Properly arranged nozzles form a dot matrix pattern. Properly sequencing
the operation of each nozzle causes characters or images to form on the
paper as the printhead moves past the paper.
Ink delivering systems for conventional ink-jet printheads deliver ink at a
slight vacuum, known as a "back pressure", so that the ink does not leak
out of the nozzles. Typically, this slight vacuum is approximately two to
three inches of water below atmospheric pressure. The back pressure can be
created by positioning the ink reservoir below the printhead so that the
system equilibrates with a slight vacuum inside the printhead.
Alternatively, a slightly negative back pressure can be created using a
spring to pull a bladder membrane outward to create a slight negative
pressure inside the ink reservoir. This approach is described in U.S. Pat.
No. 4,509,602 entitled "Ink Reservoir With Essentially Constant Negative
Back Pressure", issued Apr. 2, 1985 and assigned to the assignee of this
invention.
Today most conventional ink-jet printheads have an "onboard ink reservoir".

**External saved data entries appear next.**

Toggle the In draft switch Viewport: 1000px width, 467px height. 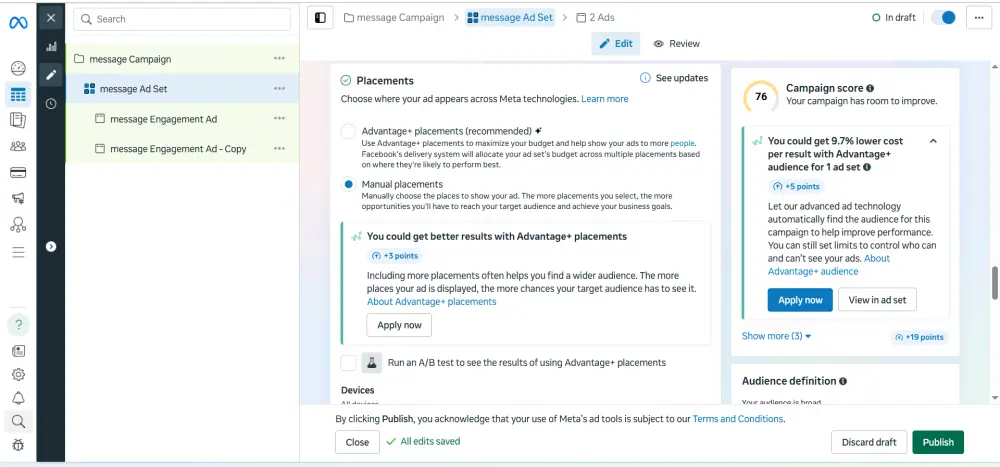tap(943, 18)
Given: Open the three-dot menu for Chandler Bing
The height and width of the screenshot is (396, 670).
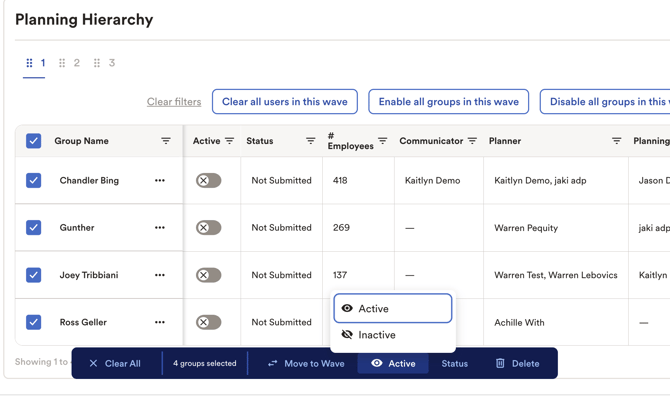Looking at the screenshot, I should [x=160, y=180].
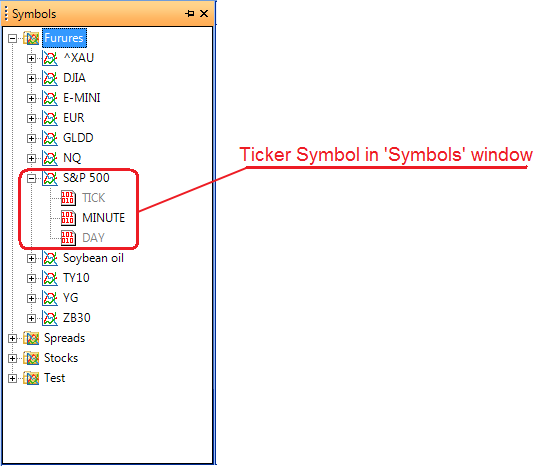Select the NQ symbol
This screenshot has width=545, height=466.
point(72,158)

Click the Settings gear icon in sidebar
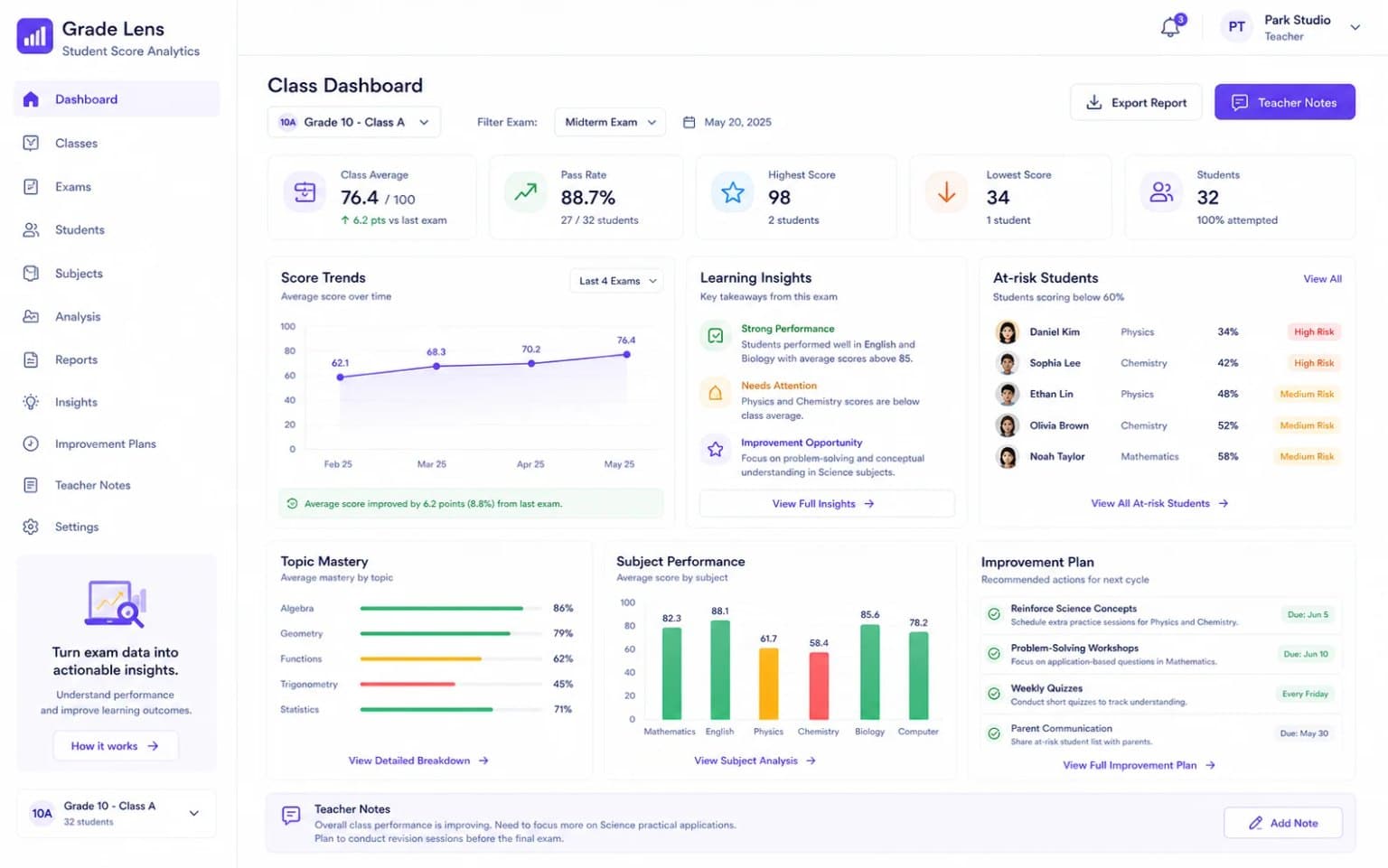click(x=31, y=527)
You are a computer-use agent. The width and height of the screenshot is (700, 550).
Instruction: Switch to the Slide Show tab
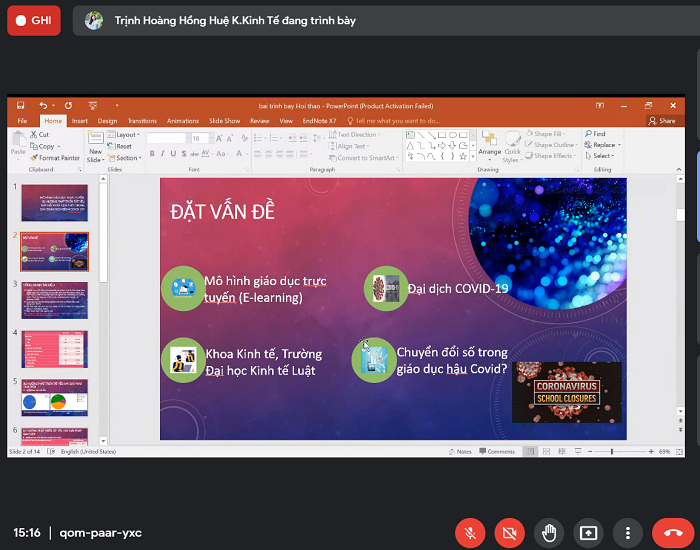224,120
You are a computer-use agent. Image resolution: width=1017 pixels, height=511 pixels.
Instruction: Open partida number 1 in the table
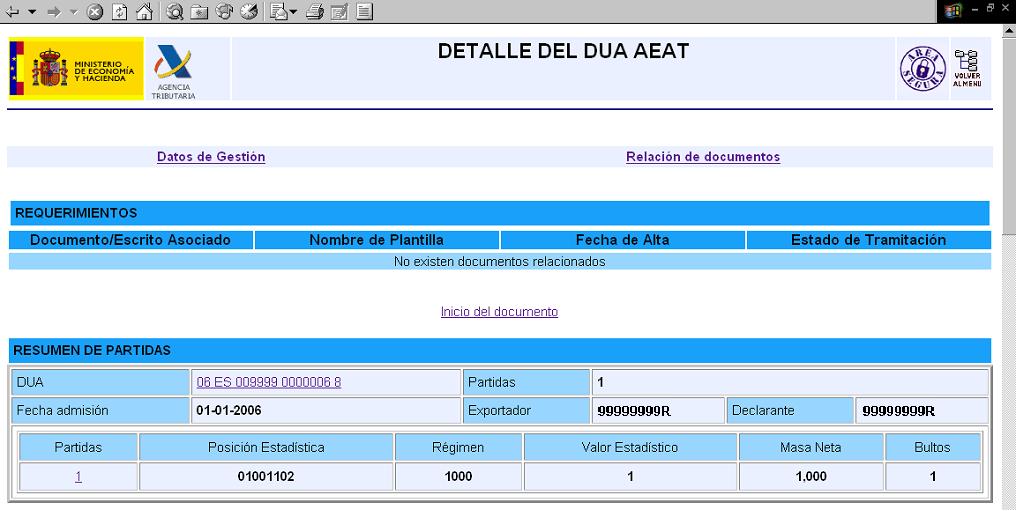(x=78, y=477)
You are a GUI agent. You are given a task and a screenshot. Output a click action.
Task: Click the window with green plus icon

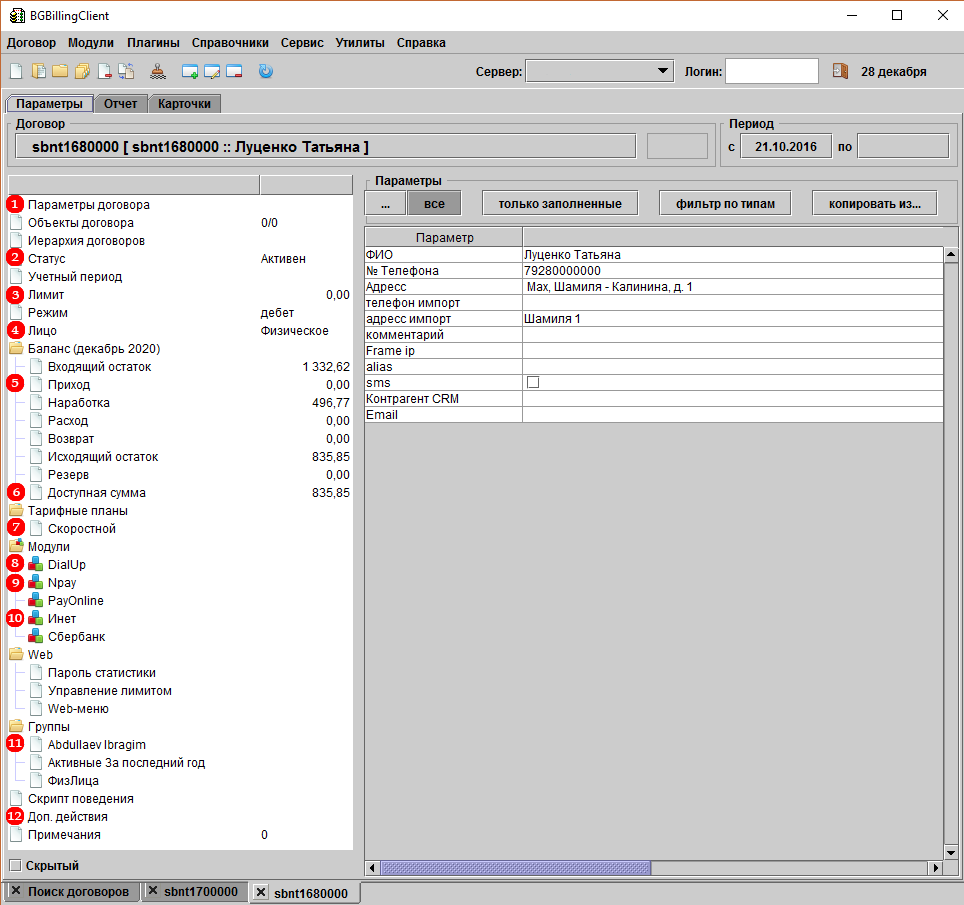(x=190, y=71)
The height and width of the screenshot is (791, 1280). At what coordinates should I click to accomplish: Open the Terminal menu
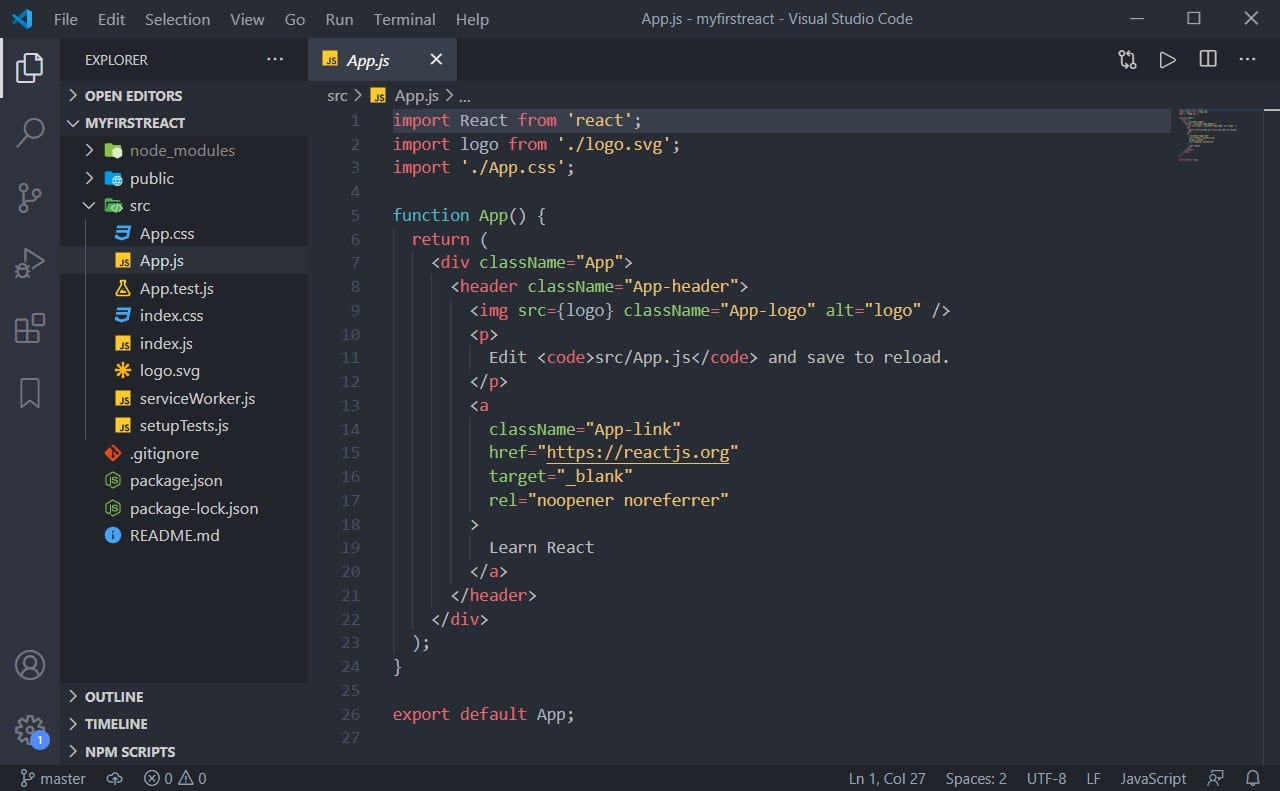pyautogui.click(x=404, y=19)
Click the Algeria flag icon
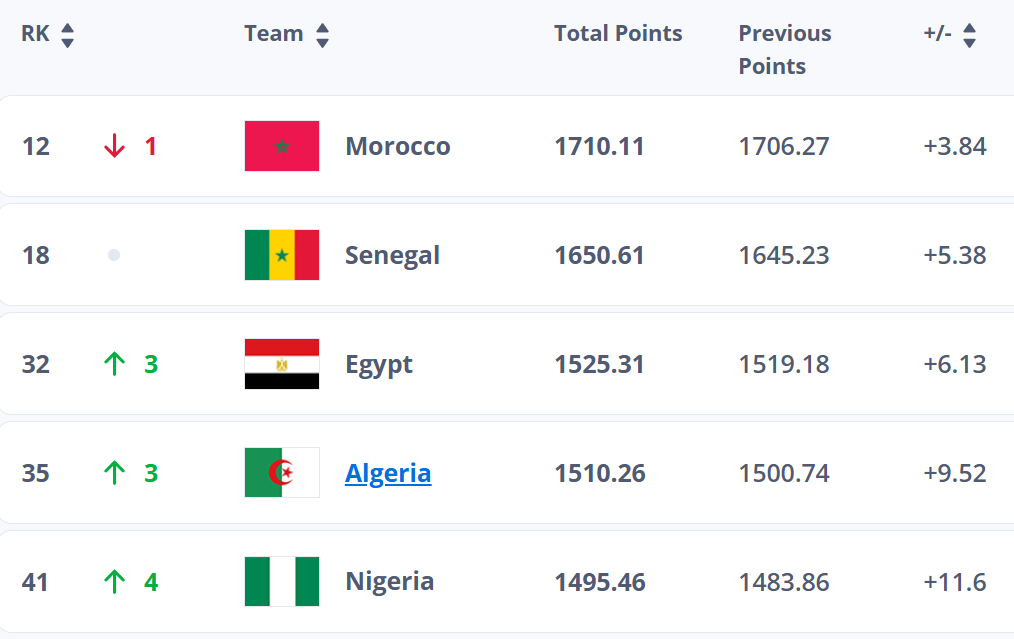Image resolution: width=1014 pixels, height=639 pixels. pos(281,472)
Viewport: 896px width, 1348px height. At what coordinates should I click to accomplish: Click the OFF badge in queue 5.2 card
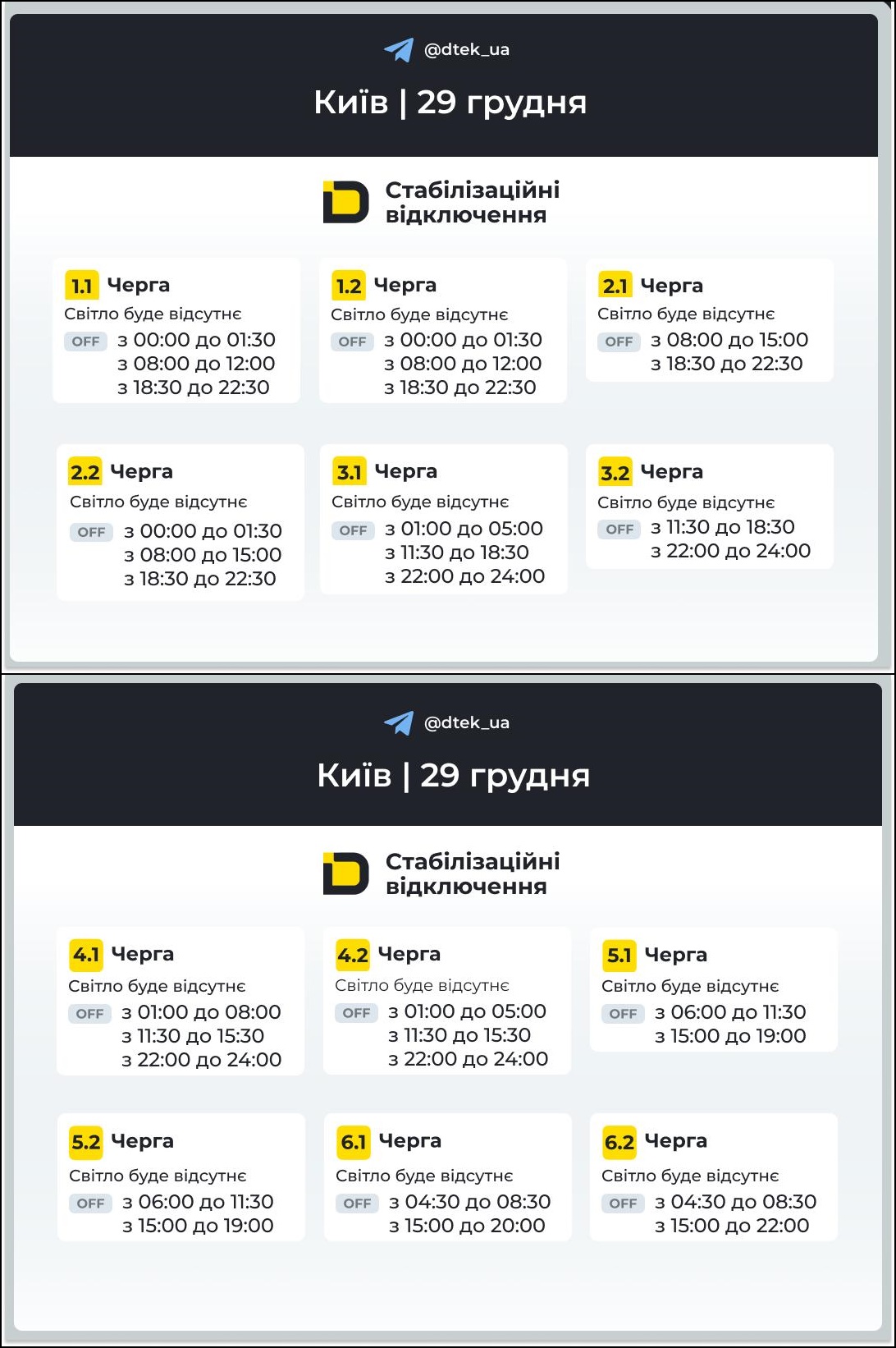coord(90,1204)
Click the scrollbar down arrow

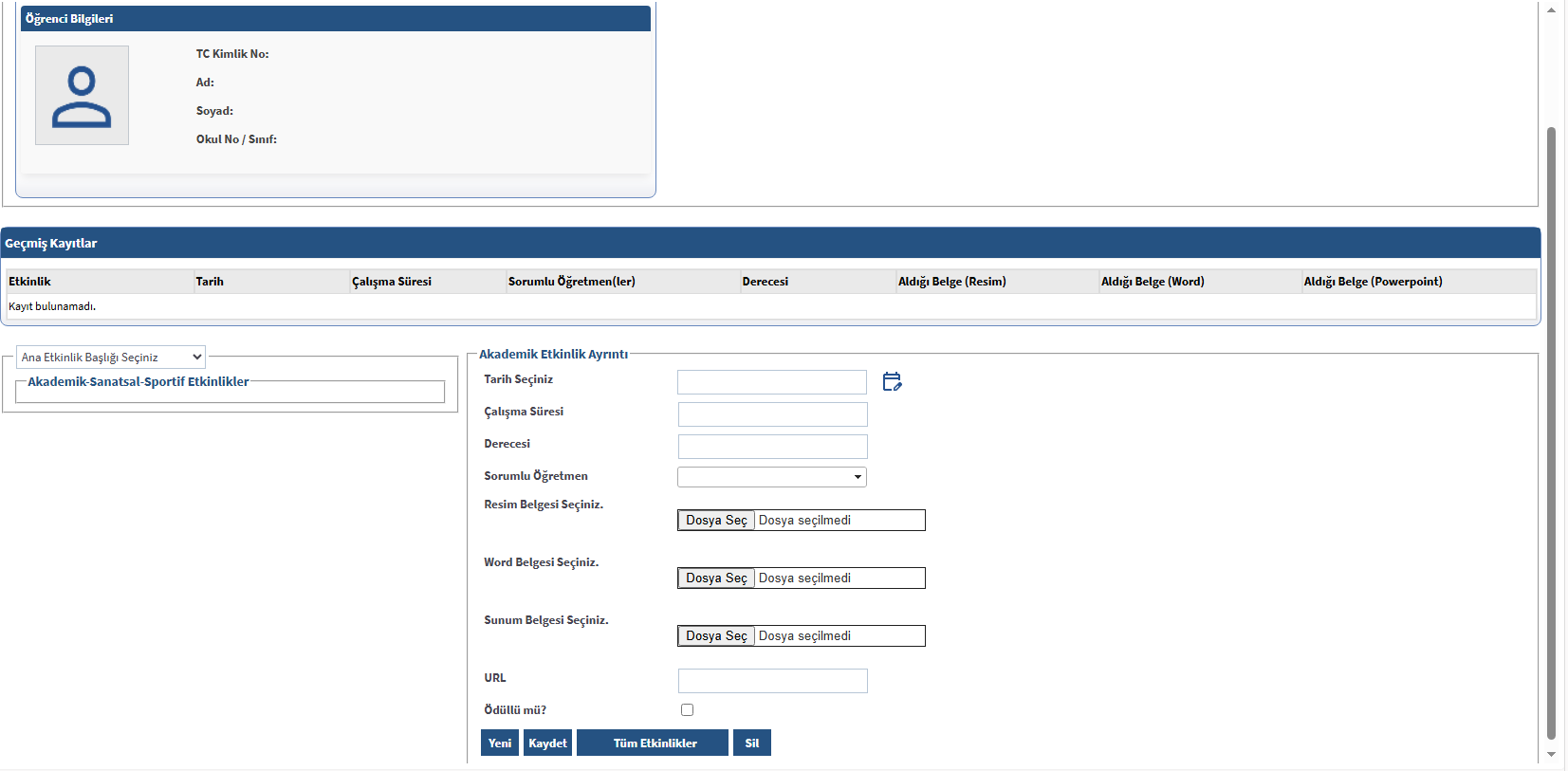[x=1551, y=755]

In other words, the ink reservoir is physically attached to the printhead
and moves with it during printing operations. As the printhead and the ink
reservoir move back and forth across the page, the ink accelerates and
decelerates and consequently develops pressure surges that can deprime or
discharge ink from the printhead. Some previously known onboard ink
supplies have a block of foam in the ink reservoir to create the back
pressure through capillary action and to prevent the ink from sloshing and
developing pressure surges. The foam occupies a large fraction of the ink
reservoir volume and thus reduces the capacity of the ink reservoir.
Some ink-jet printheads have "off-axis ink reservoir systems". These
systems use a small flexible tube to transport ink from a stationary ink
reservoir to a moving printhead. When the supply of ink is low, the user
replaces only the ink reservoir. Like onboard systems, acceleration and
deceleration of the printhead and the flexible tube create pressure surges
that can either deprime or discharge ink from the printhead.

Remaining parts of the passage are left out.